## TEXTE PRÉSENTÉ

'''

Il a fini par retourner dans l'ombre,
le grand vaisseau de verre et de lumière de la Cité des Congrès
de Nantes, le reflet, dans les eaux de la Loire toute proche, a repris
son aspect habituel.
La Folle Journée... toujours
au singulier, peut-être pour mieux souligner l'unité de temps,
de lieu, d'action. Cinq jours d'orgie musicale en continu, à peine
le temps de reprendre souffle... surtout oublier le quotidien !
Un même espace, labyrinthique,
entrelaçant spectateurs (enfants, grands et arrières grands-parents),
profanes ou initiés, interprètes (consacrés ou pleins
de jeunes promesses). Tous égaux, tous unis dans la même déambulation
fébrile, dans le même recueillement jubilatoire. La séparation
traditionnelle et un peu solennelle du public et des musiciens est fortement
atténuée, et la complicité devient vite familiarité.
Pour quelques heures, le spectateur peut se croire interprète et
le musicien devient fréquemment auditeur entre deux de ses concerts.
Le thème annuel et fédérateur
est attendu (Mozart, Beethoven, Brahms, Schubert) ou plus insolite (Hector,
Gabriel, Maurice et les autres... en 1999). Cette année 2004, la
génération 1810 : Chopin, Schumann, Liszt, Mendelssohn...
le Romantisme donc.
Quant à l'ordonnateur de cette
folle alchimie, l'improbable René Martin, il évolue près
de vous, accordant la même attention au spectateur désireux
de déverser son trop-plein d'exaltation, à une interview
entre deux escalators, à l'accrochage d'une enseigne, juché
sur une chaise... et à l'accueil de ses amis interprètes...
Avez-vous déjà rencontré l'alliance subtile de la
simplicité et du talent ?
Ils ont consenti à s'éloigner,
ces spectateurs venus pour un jour ou plusieurs, quand se sont éteints
les derniers harmoniques et que se sont apaisés les ultimes applaudissements.

'''

## DONNÉES
'''

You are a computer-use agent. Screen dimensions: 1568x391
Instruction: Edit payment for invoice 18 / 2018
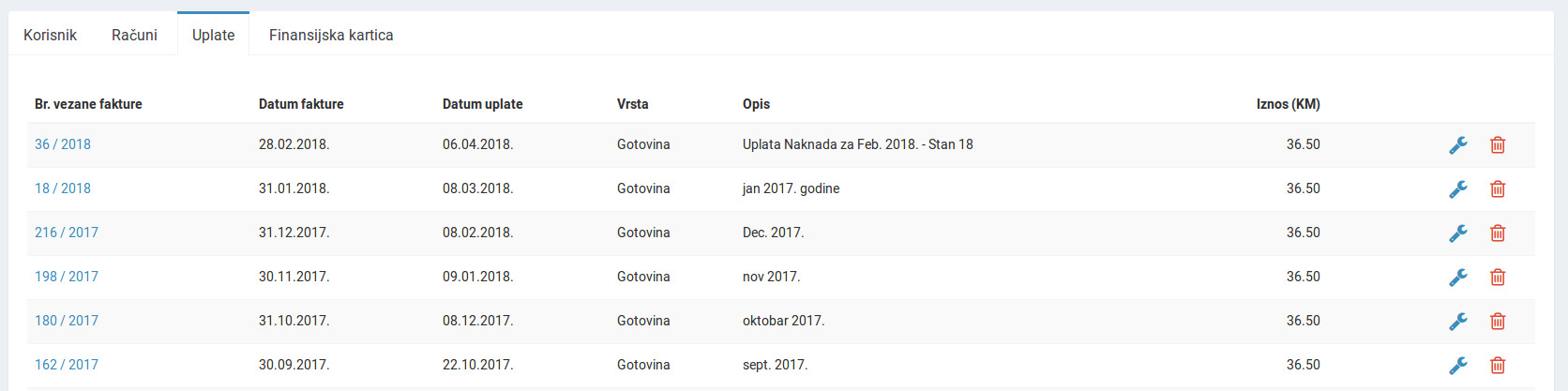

'''

## SÉRIE DE CONSIGNES
- a) Dans le texte sur la Folle Journée, quels compositeurs sont cités pour la génération 1810, thème de l'année 2004 ?
- b) Recopiez le passage du texte sur la Folle Journée qui va de « Quant à l'ordonnateur » à « ses amis interprètes... ».
- c) D'après le texte sur la Folle Journée, combien de jours dure la manifestation ?

## CORRIGÉ
- a) Chopin, Schumann, Liszt, Mendelssohn

- b)
Quant à l'ordonnateur de cette
folle alchimie, l'improbable René Martin, il évolue près
de vous, accordant la même attention au spectateur désireux
de déverser son trop-plein d'exaltation, à une interview
entre deux escalators, à l'accrochage d'une enseigne, juché
sur une chaise... et à l'accueil de ses amis interprètes...

- c) Cinq jours.